政策梯度方法与Nash在一般随机游戏中平衡方法的趋同 (On the convergence of policy gradient methods to Nash equilibria in general stochastic games)

Learning in stochastic games is a notoriously difficult problem because, in addition to each other's strategic decisions, the players must also contend with the fact that the game itself evolves over time, possibly in a very complicated manner. Because of this, the convergence properties of popular learning algorithms - like policy gradient and its variants - are poorly understood, except in specific classes of games (such as potential or two-player, zero-sum games). In view of this, we examine the long-run behavior of policy gradient methods with respect to Nash equilibrium policies that are second-order stationary (SOS) in a sense similar to the type of sufficiency conditions used in optimization. Our first result is that SOS policies are locally attracting with high probability, and we show that policy gradient trajectories with gradient estimates provided by the REINFORCE algorithm achieve an $\mathcal{O}(1/\sqrt{n})$ distance-squared convergence rate if the method's step-size is chosen appropriately. Subsequently, specializing to the class of deterministic Nash policies, we show that this rate can be improved dramatically and, in fact, policy gradient methods converge within a finite number of iterations in that case.

翻译：在随机游戏中学习是一个臭名昭著的困难问题,因为除了彼此的战略决定之外,玩家还必须与游戏本身随时间演变,可能以非常复杂的方式演变这一事实作斗争。
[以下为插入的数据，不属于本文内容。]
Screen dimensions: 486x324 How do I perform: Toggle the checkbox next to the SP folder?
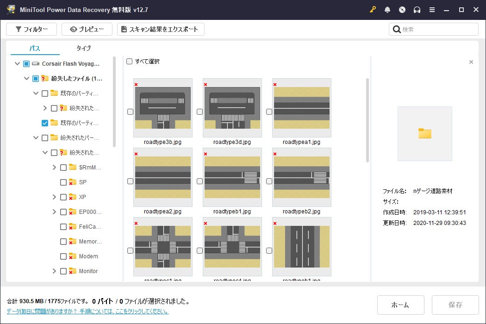[x=63, y=182]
因此,流行学习算法的趋同性(如政策梯度及其变异性)不易理解,除非在特定的游戏类别(如潜在或双玩家、零和游戏)中。有鉴于此,我们审视了政策梯度方法对于第二阶固定(SOS)的纳什平衡政策的长期行为,这种政策与在优化中使用的充足条件类型类似。我们的第一个结果是SOS政策在当地吸引了很高的概率,并且我们表明,REINFORCE算法提供的梯度估计数的政策梯度梯度轨可以达到$gascal{O}(1/\\\ sqrt{n}) 美元远平方趋同性趋同率率,如果适当选择了该方法的级数。随后,我们专门研究确定性纳什政策类别,我们发现这一比率可以大幅改进,事实上是定式的政策方法。